→ Records drawn from a dataset
***
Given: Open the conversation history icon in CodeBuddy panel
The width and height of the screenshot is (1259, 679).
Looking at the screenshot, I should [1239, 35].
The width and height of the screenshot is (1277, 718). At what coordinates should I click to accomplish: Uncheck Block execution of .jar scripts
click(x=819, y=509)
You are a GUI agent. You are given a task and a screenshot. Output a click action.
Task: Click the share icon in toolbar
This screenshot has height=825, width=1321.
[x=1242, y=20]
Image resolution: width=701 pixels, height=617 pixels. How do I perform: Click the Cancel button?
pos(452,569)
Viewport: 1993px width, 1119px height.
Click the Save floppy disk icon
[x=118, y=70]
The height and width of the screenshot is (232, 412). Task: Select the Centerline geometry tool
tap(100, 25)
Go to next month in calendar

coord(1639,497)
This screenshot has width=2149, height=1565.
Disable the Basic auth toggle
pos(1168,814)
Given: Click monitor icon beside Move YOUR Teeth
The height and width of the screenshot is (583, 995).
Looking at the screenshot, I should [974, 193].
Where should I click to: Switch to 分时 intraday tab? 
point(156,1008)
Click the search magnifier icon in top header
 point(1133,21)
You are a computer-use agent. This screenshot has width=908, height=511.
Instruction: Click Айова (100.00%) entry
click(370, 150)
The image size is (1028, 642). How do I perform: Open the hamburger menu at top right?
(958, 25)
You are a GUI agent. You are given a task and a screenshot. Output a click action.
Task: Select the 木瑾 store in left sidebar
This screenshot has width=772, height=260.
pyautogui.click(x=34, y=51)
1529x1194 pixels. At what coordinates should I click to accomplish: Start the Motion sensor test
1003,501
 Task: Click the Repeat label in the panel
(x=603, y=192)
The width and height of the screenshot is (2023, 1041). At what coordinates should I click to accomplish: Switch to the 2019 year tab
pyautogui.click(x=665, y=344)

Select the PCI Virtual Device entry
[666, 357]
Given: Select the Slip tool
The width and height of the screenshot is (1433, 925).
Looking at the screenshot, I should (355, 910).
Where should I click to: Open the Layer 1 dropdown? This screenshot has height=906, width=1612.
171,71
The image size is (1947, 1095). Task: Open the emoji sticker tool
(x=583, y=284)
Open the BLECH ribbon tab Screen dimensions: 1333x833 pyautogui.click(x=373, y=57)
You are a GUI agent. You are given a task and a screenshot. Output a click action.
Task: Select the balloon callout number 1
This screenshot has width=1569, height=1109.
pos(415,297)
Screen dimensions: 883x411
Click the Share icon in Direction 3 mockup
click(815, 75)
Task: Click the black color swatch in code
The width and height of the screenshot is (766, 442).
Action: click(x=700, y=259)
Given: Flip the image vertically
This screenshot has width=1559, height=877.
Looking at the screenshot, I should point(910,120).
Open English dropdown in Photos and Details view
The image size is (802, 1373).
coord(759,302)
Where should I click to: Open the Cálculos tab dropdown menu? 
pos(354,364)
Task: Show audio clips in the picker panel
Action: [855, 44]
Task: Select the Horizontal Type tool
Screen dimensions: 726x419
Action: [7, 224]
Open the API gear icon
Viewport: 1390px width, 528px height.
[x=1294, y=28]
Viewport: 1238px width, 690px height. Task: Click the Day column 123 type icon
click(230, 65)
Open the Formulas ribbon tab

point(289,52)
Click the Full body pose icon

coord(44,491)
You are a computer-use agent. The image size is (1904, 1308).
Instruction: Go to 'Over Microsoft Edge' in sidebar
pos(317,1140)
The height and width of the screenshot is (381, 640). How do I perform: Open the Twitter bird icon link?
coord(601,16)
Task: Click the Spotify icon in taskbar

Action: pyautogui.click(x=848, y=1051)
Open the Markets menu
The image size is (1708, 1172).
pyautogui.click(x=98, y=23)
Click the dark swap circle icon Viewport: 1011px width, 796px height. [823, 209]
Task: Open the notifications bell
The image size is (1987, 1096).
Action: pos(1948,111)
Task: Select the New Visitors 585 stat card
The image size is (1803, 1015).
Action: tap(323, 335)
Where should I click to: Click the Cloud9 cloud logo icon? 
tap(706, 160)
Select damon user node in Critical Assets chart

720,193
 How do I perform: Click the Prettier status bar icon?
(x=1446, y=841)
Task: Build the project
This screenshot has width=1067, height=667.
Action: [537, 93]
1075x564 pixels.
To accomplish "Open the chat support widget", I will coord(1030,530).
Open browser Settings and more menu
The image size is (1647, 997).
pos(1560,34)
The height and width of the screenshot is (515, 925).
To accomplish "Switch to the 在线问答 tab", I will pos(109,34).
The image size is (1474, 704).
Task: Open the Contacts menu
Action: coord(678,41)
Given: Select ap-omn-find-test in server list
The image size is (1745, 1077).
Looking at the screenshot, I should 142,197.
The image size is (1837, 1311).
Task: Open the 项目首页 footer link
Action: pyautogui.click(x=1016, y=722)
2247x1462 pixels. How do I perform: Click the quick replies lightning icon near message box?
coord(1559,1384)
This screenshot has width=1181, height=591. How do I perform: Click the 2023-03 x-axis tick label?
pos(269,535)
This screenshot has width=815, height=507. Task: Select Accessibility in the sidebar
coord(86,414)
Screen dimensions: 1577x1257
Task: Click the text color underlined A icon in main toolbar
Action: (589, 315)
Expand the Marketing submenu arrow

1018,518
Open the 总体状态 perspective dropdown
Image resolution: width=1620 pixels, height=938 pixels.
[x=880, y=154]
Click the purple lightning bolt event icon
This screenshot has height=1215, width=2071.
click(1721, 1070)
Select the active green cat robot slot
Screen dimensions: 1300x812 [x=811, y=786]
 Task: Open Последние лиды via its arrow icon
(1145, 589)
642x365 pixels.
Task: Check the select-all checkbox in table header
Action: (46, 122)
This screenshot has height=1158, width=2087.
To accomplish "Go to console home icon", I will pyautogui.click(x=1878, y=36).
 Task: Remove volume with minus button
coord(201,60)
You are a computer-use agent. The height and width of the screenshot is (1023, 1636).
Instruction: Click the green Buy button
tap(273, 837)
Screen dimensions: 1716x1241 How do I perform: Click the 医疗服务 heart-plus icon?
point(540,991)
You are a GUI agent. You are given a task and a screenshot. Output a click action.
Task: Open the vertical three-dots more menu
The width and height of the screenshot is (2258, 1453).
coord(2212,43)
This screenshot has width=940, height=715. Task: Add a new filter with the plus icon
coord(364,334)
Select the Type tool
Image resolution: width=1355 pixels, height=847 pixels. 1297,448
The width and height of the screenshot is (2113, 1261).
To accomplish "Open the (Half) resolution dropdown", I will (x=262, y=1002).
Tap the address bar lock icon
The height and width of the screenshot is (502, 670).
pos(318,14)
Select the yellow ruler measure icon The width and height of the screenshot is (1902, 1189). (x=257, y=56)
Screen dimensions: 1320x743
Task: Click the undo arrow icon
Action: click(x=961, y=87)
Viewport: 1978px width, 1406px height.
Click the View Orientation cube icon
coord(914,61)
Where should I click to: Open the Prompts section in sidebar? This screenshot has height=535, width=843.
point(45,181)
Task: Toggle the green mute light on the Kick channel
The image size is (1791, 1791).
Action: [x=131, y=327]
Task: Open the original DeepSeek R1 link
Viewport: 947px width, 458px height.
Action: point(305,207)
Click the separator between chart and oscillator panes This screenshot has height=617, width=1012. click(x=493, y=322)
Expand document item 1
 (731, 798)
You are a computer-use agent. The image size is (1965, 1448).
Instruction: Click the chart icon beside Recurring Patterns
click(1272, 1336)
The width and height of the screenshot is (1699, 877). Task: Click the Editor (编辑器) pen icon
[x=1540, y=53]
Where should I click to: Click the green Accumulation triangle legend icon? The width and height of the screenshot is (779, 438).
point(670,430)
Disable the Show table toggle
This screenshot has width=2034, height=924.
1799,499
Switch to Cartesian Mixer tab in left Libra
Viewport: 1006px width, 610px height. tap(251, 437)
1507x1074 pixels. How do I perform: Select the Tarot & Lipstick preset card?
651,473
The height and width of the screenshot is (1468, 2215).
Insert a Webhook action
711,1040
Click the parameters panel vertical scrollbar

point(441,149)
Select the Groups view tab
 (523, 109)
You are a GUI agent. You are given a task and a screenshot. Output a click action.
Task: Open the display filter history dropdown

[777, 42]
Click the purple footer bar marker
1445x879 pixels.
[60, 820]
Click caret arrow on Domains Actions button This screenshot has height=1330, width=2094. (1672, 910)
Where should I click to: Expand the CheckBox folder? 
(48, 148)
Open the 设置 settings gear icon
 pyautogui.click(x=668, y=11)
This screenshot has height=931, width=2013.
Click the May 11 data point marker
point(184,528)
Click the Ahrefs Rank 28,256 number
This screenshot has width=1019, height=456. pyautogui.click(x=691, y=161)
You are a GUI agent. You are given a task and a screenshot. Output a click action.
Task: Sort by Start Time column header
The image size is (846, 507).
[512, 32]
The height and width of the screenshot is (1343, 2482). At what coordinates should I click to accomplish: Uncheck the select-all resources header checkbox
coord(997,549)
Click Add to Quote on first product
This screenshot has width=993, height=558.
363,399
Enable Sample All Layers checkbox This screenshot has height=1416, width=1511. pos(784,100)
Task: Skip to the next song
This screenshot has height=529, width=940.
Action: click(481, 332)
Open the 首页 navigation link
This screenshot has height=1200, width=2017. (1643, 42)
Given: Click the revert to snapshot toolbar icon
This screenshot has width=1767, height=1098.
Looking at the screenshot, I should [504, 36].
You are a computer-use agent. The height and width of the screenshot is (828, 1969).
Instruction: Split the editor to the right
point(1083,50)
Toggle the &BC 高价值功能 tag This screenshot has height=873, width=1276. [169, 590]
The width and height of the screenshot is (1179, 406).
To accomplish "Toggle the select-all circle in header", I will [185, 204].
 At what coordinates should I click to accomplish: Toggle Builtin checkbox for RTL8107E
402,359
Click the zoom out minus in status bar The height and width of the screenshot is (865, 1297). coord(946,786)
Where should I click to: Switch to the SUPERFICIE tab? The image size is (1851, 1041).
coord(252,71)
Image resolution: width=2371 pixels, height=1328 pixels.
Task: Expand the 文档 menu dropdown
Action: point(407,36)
***
→ Work request
In restating the data, begin at its first line, reproduce each line word for word, and conclude with the line that contains "Task: Click the share icon in toolbar".

→ Solution to this exercise
Given: Open the conversation history icon in CodeBuddy panel
The width and height of the screenshot is (1259, 679).
Looking at the screenshot, I should [1239, 35].
The width and height of the screenshot is (1277, 718). At what coordinates should I click to accomplish: Uncheck Block execution of .jar scripts
click(x=819, y=509)
You are a GUI agent. You are given a task and a screenshot. Output a click action.
Task: Click the share icon in toolbar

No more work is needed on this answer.